BRIEF >>
Return, word for word, the section of the spear-forging passage that opens with the words containing "Sadly, the next" and closes with "Glucose Galore!".

## Begin TEXT SEGMENT

Sadly, the next stage – fashioning the abused ingot into something recognisably useful – involved the transition from labourer to craftsman, a transition for which we soon found I was not ready. I cannot therefore claim full responsibility for the splendid five-inch spear tip that now sits on my desk, though in fact I have, and often. Surveying it I note widespread evidence of corrosion, and am reminded once more just why we know so little about an era that endured longer than the Roman Empire.

Cinderbury emptied as the shadows lengthened. After polishing off the last of their hidden Lucozade stash – it's
Glucose Galore!

## End TEXT SEGMENT
## Begin SOURCE MATERIAL

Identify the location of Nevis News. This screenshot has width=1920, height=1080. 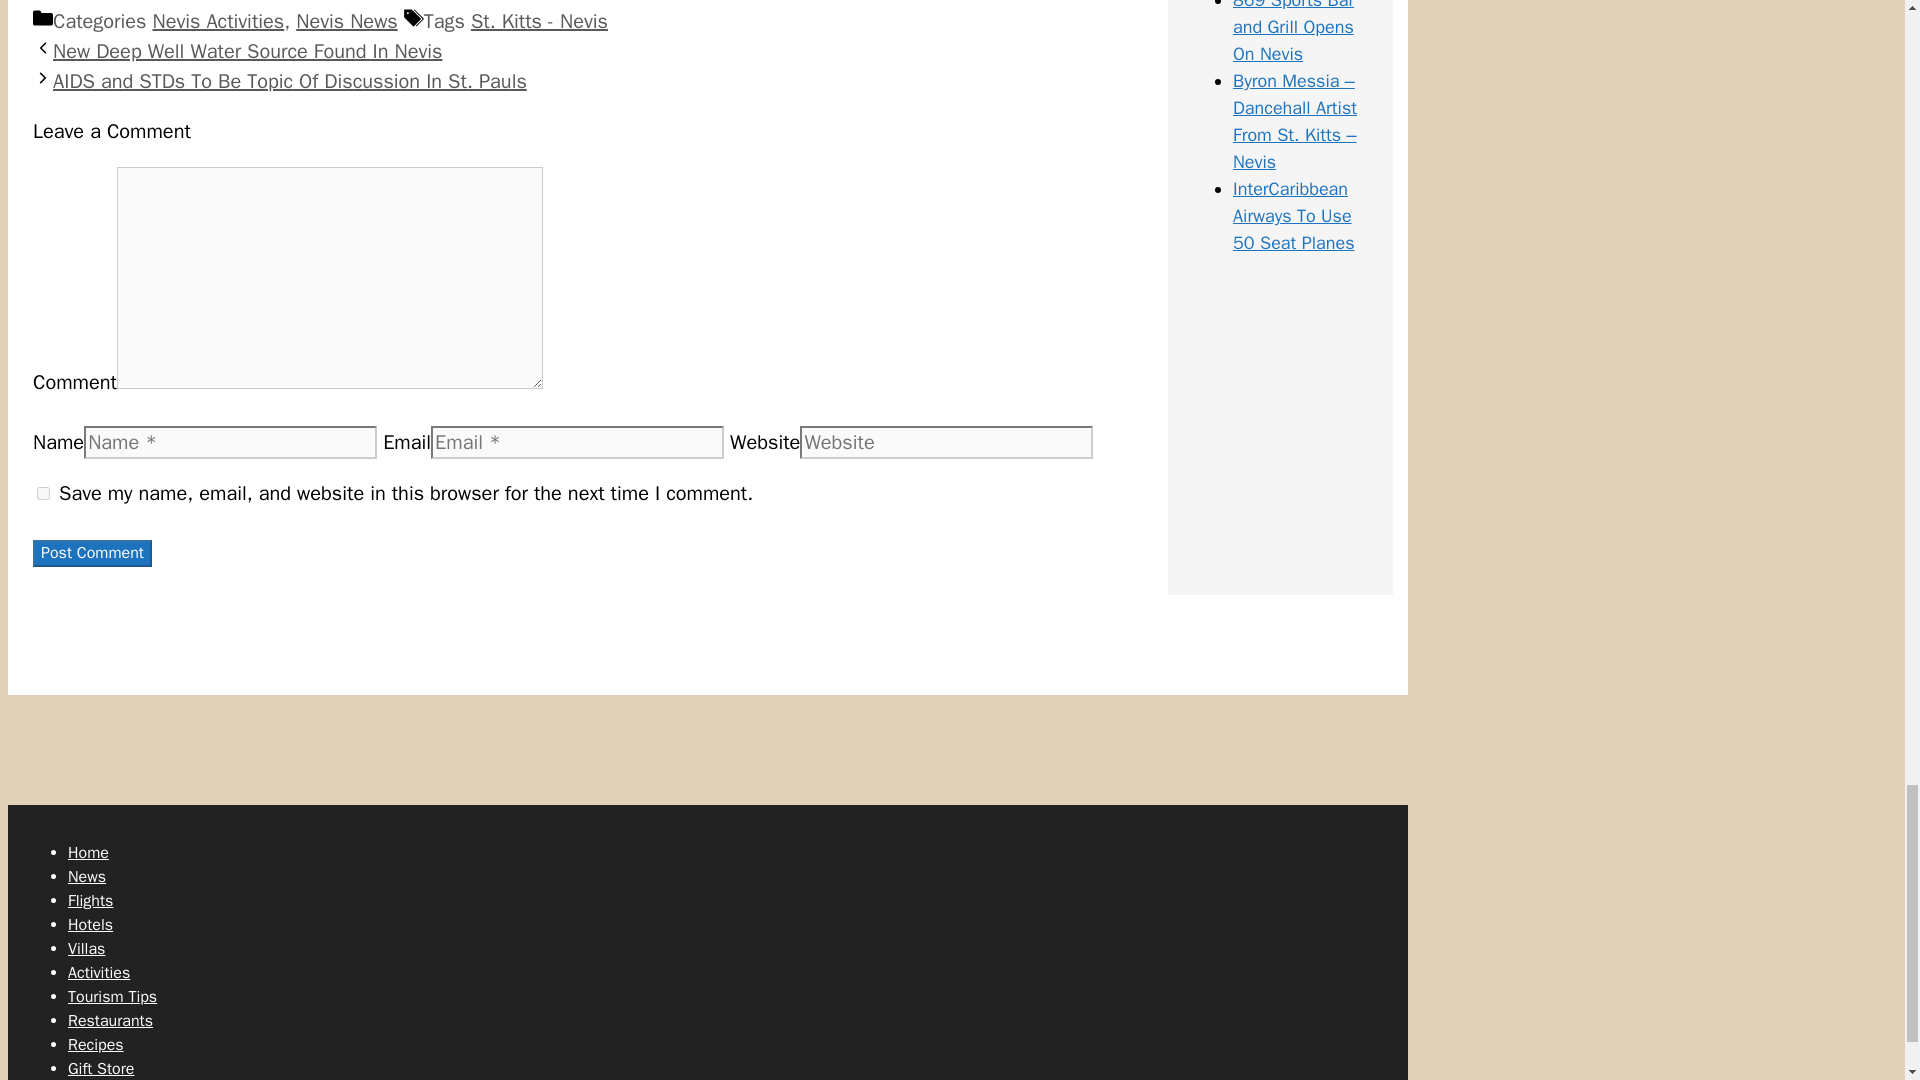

## End SOURCE MATERIAL

OUTPUT FOR THIS TASK >>
Sadly, the next stage – fashioning the abused ingot into something recognisably useful – involved the transition from labourer to craftsman, a transition for which we soon found I was not ready. I cannot therefore claim full responsibility for the splendid five-inch spear tip that now sits on my desk, though in fact I have, and often. Surveying it I note widespread evidence of corrosion, and am reminded once more just why we know so little about an era that endured longer than the Roman Empire.

Cinderbury emptied as the shadows lengthened. After polishing off the last of their hidden Lucozade stash – it's
Glucose Galore!